EXERCISE DATA below:
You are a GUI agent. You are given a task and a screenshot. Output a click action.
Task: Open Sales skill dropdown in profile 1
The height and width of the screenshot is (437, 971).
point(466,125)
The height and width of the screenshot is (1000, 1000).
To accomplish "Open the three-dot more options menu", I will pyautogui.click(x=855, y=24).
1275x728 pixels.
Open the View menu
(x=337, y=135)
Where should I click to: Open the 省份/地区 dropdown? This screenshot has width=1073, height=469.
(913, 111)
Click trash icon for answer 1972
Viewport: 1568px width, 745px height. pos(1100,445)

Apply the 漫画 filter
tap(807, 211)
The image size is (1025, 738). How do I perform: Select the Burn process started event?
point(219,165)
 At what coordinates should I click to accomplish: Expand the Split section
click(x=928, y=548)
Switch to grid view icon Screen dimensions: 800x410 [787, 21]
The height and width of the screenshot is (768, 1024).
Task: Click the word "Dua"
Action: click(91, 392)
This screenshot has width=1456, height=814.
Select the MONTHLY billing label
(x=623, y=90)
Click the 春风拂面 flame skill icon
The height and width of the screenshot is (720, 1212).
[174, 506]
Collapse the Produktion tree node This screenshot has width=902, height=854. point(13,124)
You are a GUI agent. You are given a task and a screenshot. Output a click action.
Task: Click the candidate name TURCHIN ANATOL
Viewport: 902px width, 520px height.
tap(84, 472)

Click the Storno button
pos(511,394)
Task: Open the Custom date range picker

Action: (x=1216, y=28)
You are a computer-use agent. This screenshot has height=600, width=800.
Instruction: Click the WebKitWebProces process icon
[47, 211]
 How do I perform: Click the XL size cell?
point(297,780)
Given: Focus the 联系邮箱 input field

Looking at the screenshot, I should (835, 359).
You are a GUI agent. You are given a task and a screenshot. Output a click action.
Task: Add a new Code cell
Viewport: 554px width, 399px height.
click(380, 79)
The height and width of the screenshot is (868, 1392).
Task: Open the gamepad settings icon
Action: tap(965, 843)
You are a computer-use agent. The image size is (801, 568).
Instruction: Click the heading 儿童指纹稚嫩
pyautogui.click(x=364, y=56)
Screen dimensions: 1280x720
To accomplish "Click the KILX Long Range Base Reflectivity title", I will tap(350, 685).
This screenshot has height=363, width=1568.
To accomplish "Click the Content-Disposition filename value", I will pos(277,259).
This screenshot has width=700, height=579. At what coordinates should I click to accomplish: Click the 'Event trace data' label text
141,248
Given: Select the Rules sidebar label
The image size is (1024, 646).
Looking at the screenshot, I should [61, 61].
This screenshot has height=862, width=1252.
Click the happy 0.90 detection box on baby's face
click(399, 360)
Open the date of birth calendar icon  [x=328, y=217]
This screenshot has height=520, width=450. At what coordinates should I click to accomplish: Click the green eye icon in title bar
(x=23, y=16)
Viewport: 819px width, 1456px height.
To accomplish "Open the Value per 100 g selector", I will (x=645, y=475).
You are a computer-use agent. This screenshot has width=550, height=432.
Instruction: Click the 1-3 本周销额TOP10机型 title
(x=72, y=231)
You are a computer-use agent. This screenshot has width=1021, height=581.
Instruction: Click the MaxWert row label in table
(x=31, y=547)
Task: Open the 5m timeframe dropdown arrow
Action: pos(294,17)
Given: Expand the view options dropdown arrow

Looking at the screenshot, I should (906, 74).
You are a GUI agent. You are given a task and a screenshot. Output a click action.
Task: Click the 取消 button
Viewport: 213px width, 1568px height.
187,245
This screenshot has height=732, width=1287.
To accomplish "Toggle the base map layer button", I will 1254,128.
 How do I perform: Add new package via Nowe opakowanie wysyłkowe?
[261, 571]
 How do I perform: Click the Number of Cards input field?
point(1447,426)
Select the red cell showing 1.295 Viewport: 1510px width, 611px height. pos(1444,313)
End of EXERCISE DATA.
▸ **TASK REQUIREMENTS**
All the material above is to be returned exactly as it stands.

▸ **ANSWER SPACE**
You are a GUI agent. You are given a task and a screenshot. Output a click action.
Task: Open Sales skill dropdown in profile 1
The height and width of the screenshot is (437, 971).
point(466,125)
The height and width of the screenshot is (1000, 1000).
To accomplish "Open the three-dot more options menu", I will pyautogui.click(x=855, y=24).
1275x728 pixels.
Open the View menu
(x=337, y=135)
Where should I click to: Open the 省份/地区 dropdown? This screenshot has width=1073, height=469.
(913, 111)
Click trash icon for answer 1972
Viewport: 1568px width, 745px height. pos(1100,445)

Apply the 漫画 filter
tap(807, 211)
The image size is (1025, 738). How do I perform: Select the Burn process started event?
point(219,165)
 At what coordinates should I click to accomplish: Expand the Split section
click(x=928, y=548)
Switch to grid view icon Screen dimensions: 800x410 [787, 21]
The height and width of the screenshot is (768, 1024).
Task: Click the word "Dua"
Action: click(91, 392)
This screenshot has width=1456, height=814.
Select the MONTHLY billing label
(x=623, y=90)
Click the 春风拂面 flame skill icon
The height and width of the screenshot is (720, 1212).
[174, 506]
Collapse the Produktion tree node This screenshot has width=902, height=854. point(13,124)
You are a GUI agent. You are given a task and a screenshot. Output a click action.
Task: Click the candidate name TURCHIN ANATOL
Viewport: 902px width, 520px height.
tap(84, 472)

Click the Storno button
pos(511,394)
Task: Open the Custom date range picker

Action: (x=1216, y=28)
You are a computer-use agent. This screenshot has height=600, width=800.
Instruction: Click the WebKitWebProces process icon
[47, 211]
 How do I perform: Click the XL size cell?
point(297,780)
Given: Focus the 联系邮箱 input field

Looking at the screenshot, I should (835, 359).
You are a GUI agent. You are given a task and a screenshot. Output a click action.
Task: Add a new Code cell
Viewport: 554px width, 399px height.
click(380, 79)
The height and width of the screenshot is (868, 1392).
Task: Open the gamepad settings icon
Action: tap(965, 843)
You are a computer-use agent. The image size is (801, 568).
Instruction: Click the heading 儿童指纹稚嫩
pyautogui.click(x=364, y=56)
Screen dimensions: 1280x720
To accomplish "Click the KILX Long Range Base Reflectivity title", I will tap(350, 685).
This screenshot has height=363, width=1568.
To accomplish "Click the Content-Disposition filename value", I will pos(277,259).
This screenshot has width=700, height=579. At what coordinates should I click to accomplish: Click the 'Event trace data' label text
141,248
Given: Select the Rules sidebar label
The image size is (1024, 646).
Looking at the screenshot, I should [61, 61].
This screenshot has height=862, width=1252.
Click the happy 0.90 detection box on baby's face
click(399, 360)
Open the date of birth calendar icon  [x=328, y=217]
This screenshot has height=520, width=450. At what coordinates should I click to accomplish: Click the green eye icon in title bar
(x=23, y=16)
Viewport: 819px width, 1456px height.
To accomplish "Open the Value per 100 g selector", I will (x=645, y=475).
You are a computer-use agent. This screenshot has width=550, height=432.
Instruction: Click the 1-3 本周销额TOP10机型 title
(x=72, y=231)
You are a computer-use agent. This screenshot has width=1021, height=581.
Instruction: Click the MaxWert row label in table
(x=31, y=547)
Task: Open the 5m timeframe dropdown arrow
Action: pos(294,17)
Given: Expand the view options dropdown arrow

Looking at the screenshot, I should (906, 74).
You are a GUI agent. You are given a task and a screenshot. Output a click action.
Task: Click the 取消 button
Viewport: 213px width, 1568px height.
187,245
This screenshot has height=732, width=1287.
To accomplish "Toggle the base map layer button", I will 1254,128.
 How do I perform: Add new package via Nowe opakowanie wysyłkowe?
[261, 571]
 How do I perform: Click the Number of Cards input field?
point(1447,426)
Select the red cell showing 1.295 Viewport: 1510px width, 611px height. pos(1444,313)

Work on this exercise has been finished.